Furthermore, I would like to create a learning environment for my students that supports a diversity of thoughts, perspectives and experiences, and honors your identities. To help accomplish this, if you feel like your performance in the class is being impacted by your experiences outside of class, please don't hesitate to come and talk with me. If you prefer to speak with someone outside of the course, your Academic Dean is an excellent resource. I (like many people) am still in the process of learning about diverse perspectives and identities. If something was said in class (by anyone) that made you feel uncomfortable, please talk to me about it.
Duke University is committed to providing equal access to students with documented disabilities. Students with disabilities may contact the Student Disability Access Office (SDAO) to ensure your access to this course and to the program.

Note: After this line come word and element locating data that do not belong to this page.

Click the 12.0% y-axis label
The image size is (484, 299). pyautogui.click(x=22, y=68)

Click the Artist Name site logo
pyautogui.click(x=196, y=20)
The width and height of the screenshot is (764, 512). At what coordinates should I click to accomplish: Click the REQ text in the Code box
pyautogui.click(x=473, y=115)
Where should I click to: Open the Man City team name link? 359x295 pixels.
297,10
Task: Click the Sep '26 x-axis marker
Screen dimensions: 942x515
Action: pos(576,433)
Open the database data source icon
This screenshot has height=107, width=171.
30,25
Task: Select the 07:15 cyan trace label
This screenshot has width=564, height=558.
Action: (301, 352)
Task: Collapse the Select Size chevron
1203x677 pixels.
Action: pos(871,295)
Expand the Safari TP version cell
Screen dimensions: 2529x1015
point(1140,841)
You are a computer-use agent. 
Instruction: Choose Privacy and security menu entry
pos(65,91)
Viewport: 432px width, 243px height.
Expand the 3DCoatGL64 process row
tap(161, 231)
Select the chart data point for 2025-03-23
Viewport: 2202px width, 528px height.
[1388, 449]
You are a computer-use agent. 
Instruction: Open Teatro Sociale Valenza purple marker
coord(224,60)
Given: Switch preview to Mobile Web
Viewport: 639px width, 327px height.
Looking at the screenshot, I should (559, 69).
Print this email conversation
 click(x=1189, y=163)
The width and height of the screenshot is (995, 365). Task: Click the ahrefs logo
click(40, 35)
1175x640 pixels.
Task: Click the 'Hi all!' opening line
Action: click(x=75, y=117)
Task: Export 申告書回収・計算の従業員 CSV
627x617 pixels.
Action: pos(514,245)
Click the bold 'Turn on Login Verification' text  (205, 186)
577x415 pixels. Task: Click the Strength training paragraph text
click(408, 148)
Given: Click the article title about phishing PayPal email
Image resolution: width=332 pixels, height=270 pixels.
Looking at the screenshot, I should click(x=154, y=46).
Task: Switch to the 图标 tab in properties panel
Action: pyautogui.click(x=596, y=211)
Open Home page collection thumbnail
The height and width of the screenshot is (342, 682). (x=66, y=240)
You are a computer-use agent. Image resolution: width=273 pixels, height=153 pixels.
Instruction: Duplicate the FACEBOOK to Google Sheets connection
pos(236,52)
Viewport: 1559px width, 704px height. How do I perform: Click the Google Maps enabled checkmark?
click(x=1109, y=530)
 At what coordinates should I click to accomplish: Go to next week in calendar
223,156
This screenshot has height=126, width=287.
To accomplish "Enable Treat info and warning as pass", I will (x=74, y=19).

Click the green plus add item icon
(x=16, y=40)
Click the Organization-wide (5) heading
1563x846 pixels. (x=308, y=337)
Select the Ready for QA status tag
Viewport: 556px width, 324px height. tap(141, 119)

There you can engage in a confidential conversation about the process for requesting reasonable accommodations both in the classroom and in clinical settings. Students are encouraged to register with the SDAO as soon as they begin the program. Note that accommodations are not provided retroactively.
Header: The image in the header of this site is from a first edition printing of Carl Friedrich Gauss' work Theoria combinationis observationum erroribus minimis obnoxiae. In particular, it displays one of the concluding sections of the first half of the work, in which Gauss establishes the conditions under which the ordinary least squares estimator achieves the minimum variance among all possible linear unbiased estimators. This is the Gauss-Markov theorem, which, coincidentally, we will derive and study as the conclusion to the first half of our semester.